Advanced floating point features: exceptions, rounding modes, denormals, unordered compares, and more

Saturday, September 12, 2009

Factor now has a nice library for introspecting and modifying the floating point environment. Joe Groff implemented most of it, and I helped out with debugging and additional floating point comparison operations. All of these features are part of the IEEE floating point specification and are implemented on all modern CPUs, however few programming languages expose a nice interface to working with them. C compilers typically provide hard-to-use low-level intrinsics and other languages don’t tend to bother at all. Two exceptions are the SBCL compiler and the D language.

The new functionality is mostly contained in the math.floats.env vocabulary, with a few new words in math for good measure. The new code is in the repository but it is not completely stable yet; there are still some issues we need to work out on the more obscure platforms.

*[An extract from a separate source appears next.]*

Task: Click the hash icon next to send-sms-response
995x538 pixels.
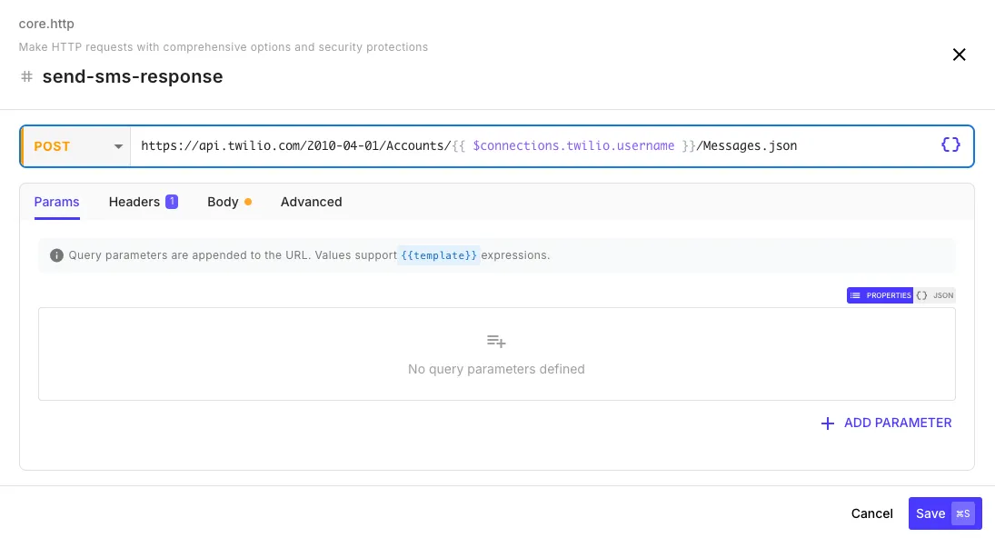Action: 26,76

To follow along with the examples below, you’ll need to get a git checkout from the master branch and load the vocabulary in your listener:

USE: math.floats.env

The first two features, floating point exceptions and traps, are useful for debugging numerical algorithms and detecting potentially undesirable situations (NaNs appearing, underflow, overflow, etc).

Floating point exceptions

One of the first things people learn about floating point is that it has “special” values: positive and negative infinity, and not-a-number (NaN) values. These appear as the results of computations where the answer is undefined (division by zero, square root of -1, etc) or the answer is too small or large to be represented as a float (2 to the power of 10000, etc). A less widely-known fact is that when a special value is computed, “exception flags” are set in a hardware register which can be read back in. Most languages do not offer any way to access this functionality.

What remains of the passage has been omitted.